Police: Man who shot fireman is killed in police standoff

A reputed high-ranking member of the Bloods street gang was to be arrested on parole violations when he shot a firefighter, according to authorities. The suspect was killed in a six-hour standoff Friday.
Garland Tyree, 38, who had been communicating with police negotiators, ascended the basement stairs of a two-family Staten Island home, firing an assault rifle at around noon Friday, according to police officials. Police also fired shots, fatally wounding Tyree.
A U.S. Marshals task force had attempted to arrest Tyree for violating federal parole when smoke emerged from his girlfriend's apartment, said Robert Boyce, New York Police Department chief of detectives.
Firefighters were responding to the scene when Tyree opened fire, striking FDNY Lt. James Hayes in the left calf and buttocks, Boyce said. The lieutenant is in stable condition at a hospital. Officials said Hayes is the first firefighter to be shot in the line of duty since 1994.
Before the deadly gunfight that resulted in Tyree's death, he had fired four shots, including two at police that didn't hit anyone, police said. He had been previously convicted of weapons, drug and assault charges.
An attorney for Tyree declined to comment. But a lawyer who represented him on a 2004 federal weapons conviction, for which he was sentenced to 10 years, said Tyree was "a really smart young man who never caught a break."
"He managed to turn everything good that came his way into something bad, which is what happens when you grow up in a crack-infested environment," said Susan G. Kellman.
Tyree had been arrested 18 times and had been on probation since last summer, Boyce said. Tyree was on supervised release following a 2013 conviction of violating federal probation by using drugs, associating with known gang members and convicted felons, court papers show.
A spokeswoman for federal prosecutors in Brooklyn declined to comment, but federal court documents portrayed Tyree as an influential member of the Bloods with a violent record.

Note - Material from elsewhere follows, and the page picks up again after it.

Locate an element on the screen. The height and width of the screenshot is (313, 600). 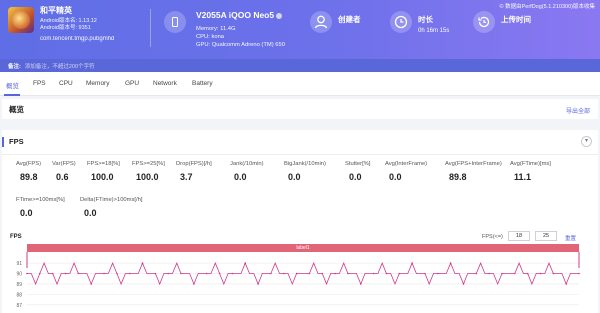
note-bar: 备注: 添加备注，不超过200个字符 is located at coordinates (300, 66).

He pleaded guilty to weapon possession charges in connection with a 1995 murder and subsequently to two assaults while in custody -- once slashing an inmate on a bus between court and the Rikers Island jail complex and another time slashing an inmate so badly that the inmate required 60 stitches.
A July 2013 letter from federal prosecutors maintains that even while on parole, Tyree attended a 2012 meeting of gang members, used drugs and was paid dues by other gang members. In a court proceeding, Tyree denied he was still a Blood.